The DWP’s first suggested benefit is collectivisation. If assets were invested collectively without the need for daily liquidity, this could enable longer-term investments to be used, potentially boosting investment effectiveness.
For CDC to work in the UK, it requires several years of legislative build
Scale, DWP’s second potential benefit, is a good thing for any form of pensions. Scale permits lower charges, which mean higher investment returns, and in turn higher pensions.
However, scale is a necessity for, rather than a consequence of, CDC. The first UK scheme may need to establish its own administrative framework, set up a unique operational framework with certain fixed running costs, appoint advisers to agree its investment strategy and carry out regular actuarial valuations.
It may therefore require a provider or employer that is prepared to make a significant initial commitment to a scheme.
That brings us to the third potential benefit: not annuitising. It has been claimed that paying pensions from a CDC scheme could provide pensions 10-25 per cent bigger than the annuity market.
The idea is members remain invested in return-seeking assets, which should provide better longer-term returns, and draw an income from them.
Using the scheme’s assets to pay pensions would cut out the insurer’s profit margin. Meanwhile, the intergenerational nature of CDC plans could leave pensioners less exposed to a fall in the value of return-seeking assets than individuals in drawdown.
Unlike annuitants, CDC pensioners’ incomes could still be cut; but, unlike for individuals in drawdown, some of the pain could be shared with younger members.
This leads us to the DWP’s fourth benefit: intergenerational risk-sharing, which is also perhaps CDC’s Achilles heel. The needs of pensioners must be balanced against the needs of younger members.

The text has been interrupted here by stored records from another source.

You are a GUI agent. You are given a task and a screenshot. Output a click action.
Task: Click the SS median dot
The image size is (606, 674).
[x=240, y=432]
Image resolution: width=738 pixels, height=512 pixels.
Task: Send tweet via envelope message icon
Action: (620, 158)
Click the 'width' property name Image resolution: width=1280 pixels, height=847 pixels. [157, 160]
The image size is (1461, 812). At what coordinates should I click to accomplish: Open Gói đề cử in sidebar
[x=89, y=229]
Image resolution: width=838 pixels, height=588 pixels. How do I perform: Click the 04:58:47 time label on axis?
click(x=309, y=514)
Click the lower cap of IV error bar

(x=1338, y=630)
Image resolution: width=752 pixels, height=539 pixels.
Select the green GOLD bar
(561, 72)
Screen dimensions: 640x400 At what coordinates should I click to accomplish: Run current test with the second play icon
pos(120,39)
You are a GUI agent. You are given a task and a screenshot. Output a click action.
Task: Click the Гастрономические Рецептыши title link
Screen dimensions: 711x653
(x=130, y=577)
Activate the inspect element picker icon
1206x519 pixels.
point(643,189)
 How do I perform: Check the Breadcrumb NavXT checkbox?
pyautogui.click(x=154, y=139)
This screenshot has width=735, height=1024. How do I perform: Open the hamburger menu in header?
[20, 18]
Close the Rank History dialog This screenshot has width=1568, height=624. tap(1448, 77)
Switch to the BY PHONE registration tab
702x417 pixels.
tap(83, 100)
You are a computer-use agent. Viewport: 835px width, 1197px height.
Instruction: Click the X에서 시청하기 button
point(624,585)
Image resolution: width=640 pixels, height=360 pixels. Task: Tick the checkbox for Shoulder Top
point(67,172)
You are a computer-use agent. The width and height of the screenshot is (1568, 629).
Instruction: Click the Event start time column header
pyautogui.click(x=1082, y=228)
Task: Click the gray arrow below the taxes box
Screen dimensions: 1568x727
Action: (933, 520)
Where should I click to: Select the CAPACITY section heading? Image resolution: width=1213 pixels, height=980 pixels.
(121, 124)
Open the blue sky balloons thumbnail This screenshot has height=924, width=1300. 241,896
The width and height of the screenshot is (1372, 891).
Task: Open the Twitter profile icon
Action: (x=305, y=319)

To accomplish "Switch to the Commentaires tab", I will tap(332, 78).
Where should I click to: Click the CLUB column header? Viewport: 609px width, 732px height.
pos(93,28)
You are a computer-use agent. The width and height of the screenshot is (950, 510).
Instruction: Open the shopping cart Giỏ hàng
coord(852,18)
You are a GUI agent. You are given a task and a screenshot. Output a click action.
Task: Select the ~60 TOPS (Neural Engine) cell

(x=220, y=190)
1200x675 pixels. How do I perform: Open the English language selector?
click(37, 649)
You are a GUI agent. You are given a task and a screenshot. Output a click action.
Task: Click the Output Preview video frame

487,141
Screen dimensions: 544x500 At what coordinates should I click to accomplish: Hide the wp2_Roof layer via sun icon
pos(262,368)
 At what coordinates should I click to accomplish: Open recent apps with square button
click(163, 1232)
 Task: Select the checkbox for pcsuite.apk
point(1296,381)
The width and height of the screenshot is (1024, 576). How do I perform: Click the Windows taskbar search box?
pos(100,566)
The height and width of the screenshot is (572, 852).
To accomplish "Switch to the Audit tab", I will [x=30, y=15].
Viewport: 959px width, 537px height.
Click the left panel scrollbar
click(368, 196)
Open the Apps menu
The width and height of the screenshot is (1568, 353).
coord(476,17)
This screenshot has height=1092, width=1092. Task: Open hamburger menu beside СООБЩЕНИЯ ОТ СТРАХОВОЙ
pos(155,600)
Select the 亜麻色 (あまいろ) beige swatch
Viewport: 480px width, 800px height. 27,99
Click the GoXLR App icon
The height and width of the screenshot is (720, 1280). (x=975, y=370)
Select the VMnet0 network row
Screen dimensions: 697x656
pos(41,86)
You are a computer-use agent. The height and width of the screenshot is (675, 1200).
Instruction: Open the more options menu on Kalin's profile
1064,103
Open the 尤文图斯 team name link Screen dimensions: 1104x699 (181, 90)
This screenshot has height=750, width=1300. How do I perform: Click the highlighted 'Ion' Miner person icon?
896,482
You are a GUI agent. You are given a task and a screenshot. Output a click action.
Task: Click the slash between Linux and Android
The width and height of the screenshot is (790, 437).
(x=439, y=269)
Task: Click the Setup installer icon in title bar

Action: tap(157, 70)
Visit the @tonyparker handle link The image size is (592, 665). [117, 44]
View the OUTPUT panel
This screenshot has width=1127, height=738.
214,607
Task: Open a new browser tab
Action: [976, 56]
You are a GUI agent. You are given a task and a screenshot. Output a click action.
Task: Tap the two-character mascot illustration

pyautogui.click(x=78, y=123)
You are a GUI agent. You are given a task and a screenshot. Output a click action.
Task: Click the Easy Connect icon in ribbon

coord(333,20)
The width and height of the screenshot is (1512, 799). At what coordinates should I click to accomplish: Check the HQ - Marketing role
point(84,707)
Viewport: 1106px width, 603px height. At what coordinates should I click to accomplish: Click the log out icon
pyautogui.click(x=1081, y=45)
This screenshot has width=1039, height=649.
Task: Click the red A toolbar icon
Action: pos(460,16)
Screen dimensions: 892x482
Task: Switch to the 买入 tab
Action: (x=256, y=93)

The reverse is very much true as well. A steady supply of individuals of all age groups is essential for CDC.
Keeping members' trust
Members will need to be convinced that their generation is treated fairly. As the DWP has noted, CDC requires a considerable boost in the trust required from members of scheme management. How will this trust be engendered?
In CDC, funding rates are fixed, so if investment and longevity assumptions are not borne out, pensions in payment may need to be reduced. Selecting the assumptions to determine whether benefits should be cut is not easy.
Gaining trust requires members to know and understand they may not get what they expect of their pension and to accept the circumstances when they do not get what they expect.
Where this happens in DB or DC, members can at least understand why it has happened; by comparison, CDC benefit adjustments could look like the outcome of a black box.
There is also political pressure. Setting assumptions could become a political football that undermines the solidarity of the overall system. Very crudely, older pensioners and employees may want future return assumptions to be high, to permit existing capital to be spent now.
Conversely, younger members may want future return assumptions to be low, to ensure existing pensions are only paid if existing capital warrants it.
The fundamental fact that CDC is defined contribution from an employer perspective is clearly attractive. From an employee perspective, the targeted pension should look clearer than DC’s vague projections, and the hope is that actual outcomes could be less of a lottery than in conventional DC.
When something sounds too good to be true, it usually is. For CDC to work in the UK, it requires several years of legislative build and either a material upfront investment or scale. Further, it needs a guaranteed flow of new entrants, possibly industry-wide but perhaps more likely on a cross-industry basis.
Will CDC take off? Perhaps. Will it dislodge DC as the most used pension regime? Perhaps not.